In Fremont, Calif., about 15 minutes from Facebook’s headquarters, Los Angeles-based KB Home is also getting its own Apple house ready. Along with the automated thermostat, lights, security system, locks, fans and shades, it lets you, on voice command, change the color of the light underneath a vanity.

With the words “good night,” the light turns purple. With a “good morning,” it switches to white.

KB offers wireless devices as upgrades. A basic package runs about $2,000, “which once rolled into a mortgage is pennies a month,” according to spokesman Craig LeMessurier. Lennar builds the cost into the price of homes. The Alameda house sells for $1.2 million, though it was a beta model and an actual dwelling wouldn’t include $30,000 worth of gadgets.

Apple is also working with Brookfield Residential Properties and other builders. The companies declined to say when the homes would go on sale.

Consumers will buy about $24 billion worth of connected home devices in 2016, according to Strategy Analytics Inc. Though that’s a drop in the bucket compared with smartphones, the research and consulting firm expects those sales to nearly double by 2020.

For most people, connected homes remain a ways off, said Jonathan Gaw, an analyst with research firm IDC. The proliferating devices remain difficult to install in older homes and, in some cases, seem useless. Gaw cites the wireless candle he saw the other day.

“Give me a break,” he said. “That only hurts the message. It tells people that we have gone too far. There’s too much crap out there, it’s only diluting stuff that’s really cool.”
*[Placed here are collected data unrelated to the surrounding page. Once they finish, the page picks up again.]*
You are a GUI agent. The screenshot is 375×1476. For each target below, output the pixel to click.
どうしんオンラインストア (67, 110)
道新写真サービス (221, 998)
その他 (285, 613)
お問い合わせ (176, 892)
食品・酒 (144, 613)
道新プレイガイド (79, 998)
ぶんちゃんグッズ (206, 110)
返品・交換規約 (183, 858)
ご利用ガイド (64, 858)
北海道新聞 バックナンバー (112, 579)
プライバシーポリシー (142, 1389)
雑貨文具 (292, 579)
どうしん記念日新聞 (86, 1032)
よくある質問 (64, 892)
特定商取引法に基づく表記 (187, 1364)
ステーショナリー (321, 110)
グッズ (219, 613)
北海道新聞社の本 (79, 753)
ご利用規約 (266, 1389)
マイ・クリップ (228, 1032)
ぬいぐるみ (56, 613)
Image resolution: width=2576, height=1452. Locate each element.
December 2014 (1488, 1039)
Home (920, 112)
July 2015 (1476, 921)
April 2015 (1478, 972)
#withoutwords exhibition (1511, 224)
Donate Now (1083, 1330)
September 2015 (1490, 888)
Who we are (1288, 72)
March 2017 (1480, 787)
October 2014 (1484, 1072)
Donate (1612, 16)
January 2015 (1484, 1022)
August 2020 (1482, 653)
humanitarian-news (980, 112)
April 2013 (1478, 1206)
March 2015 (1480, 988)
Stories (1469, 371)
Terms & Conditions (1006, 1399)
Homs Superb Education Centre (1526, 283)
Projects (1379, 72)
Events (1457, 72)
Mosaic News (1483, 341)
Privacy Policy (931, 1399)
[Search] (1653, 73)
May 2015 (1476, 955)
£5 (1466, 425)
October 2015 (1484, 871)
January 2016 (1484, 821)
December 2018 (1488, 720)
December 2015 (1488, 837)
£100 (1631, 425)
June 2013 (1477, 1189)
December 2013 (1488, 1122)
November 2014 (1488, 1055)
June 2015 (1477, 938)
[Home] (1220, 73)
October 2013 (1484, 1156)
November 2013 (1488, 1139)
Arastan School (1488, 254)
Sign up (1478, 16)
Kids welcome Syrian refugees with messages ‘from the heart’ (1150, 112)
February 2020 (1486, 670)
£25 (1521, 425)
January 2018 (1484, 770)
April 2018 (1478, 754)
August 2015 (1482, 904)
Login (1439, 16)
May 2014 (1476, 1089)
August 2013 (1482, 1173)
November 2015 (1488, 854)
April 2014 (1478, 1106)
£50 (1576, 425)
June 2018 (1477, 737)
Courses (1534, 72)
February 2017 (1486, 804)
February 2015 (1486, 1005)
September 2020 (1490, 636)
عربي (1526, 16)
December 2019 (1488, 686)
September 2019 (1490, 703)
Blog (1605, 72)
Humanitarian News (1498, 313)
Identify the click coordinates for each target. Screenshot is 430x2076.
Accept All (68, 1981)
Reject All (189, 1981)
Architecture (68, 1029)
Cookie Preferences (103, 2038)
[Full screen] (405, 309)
Even some who sell such gadgets say the hype may be getting ahead of the reality. The discount retailer Target opened its own Target Open House showroom a year ago in San Francisco. Shoppers walk through a futuristic home, watching prerecorded displays projected onto its transparent acrylic walls and furniture.

In the nursery, a baby wears a Wi-Fi onesie – made by a company called Mimo, founded by whizzes from MIT. It tracks the infant’s breathing, skin temperature, sleep and body position. When she stirs, it triggers the home’s lights, turns on soothing music on the Sonos wireless speakers and even tells the coffee maker downstairs to start brewing java for red-eyed parents.

You can pick one up for $199. Many parents brew the coffee themselves and let their babies wail – or buy a traditional baby monitor for as little as $19.99. Connected home devices can cost five times the price of the old-fashioned version, according to Target spokeswoman Jenna Reck.

“The smart home will get there but it’s not there yet,” Reck said. “Adoption is happening even slower than people predicted.”

As with all things tech, there is the matter of glitches, frustration and complexity. Markus Giesler, 40, equipped his 1924 house with an Apple home system so he could be a subject for his own academic research at the Schulich School of Business at York University in Canada.

When the associate professor of marketing pulls up to the house in his BMW, the GPS on his phone alerts the garage door to open and turns on lights in various colors and brightness throughout his home, depending on his preferences and the time of day. At least, in theory, they do.

“Certain devices obey, and some do not,” Giesler said.

Homebuilders started offering smart devices such as automatic locks and thermostats more than five years ago. In its current model homes, Miami-based Lennar works with a company called Nexia, a unit of Ingersoll-Rand Plc.

Lennar’s Kaiserman hopes working with Apple will have a “halo effect,” helping convince customers that a new home in a subdivision can be a “cool” alternative to an existing one.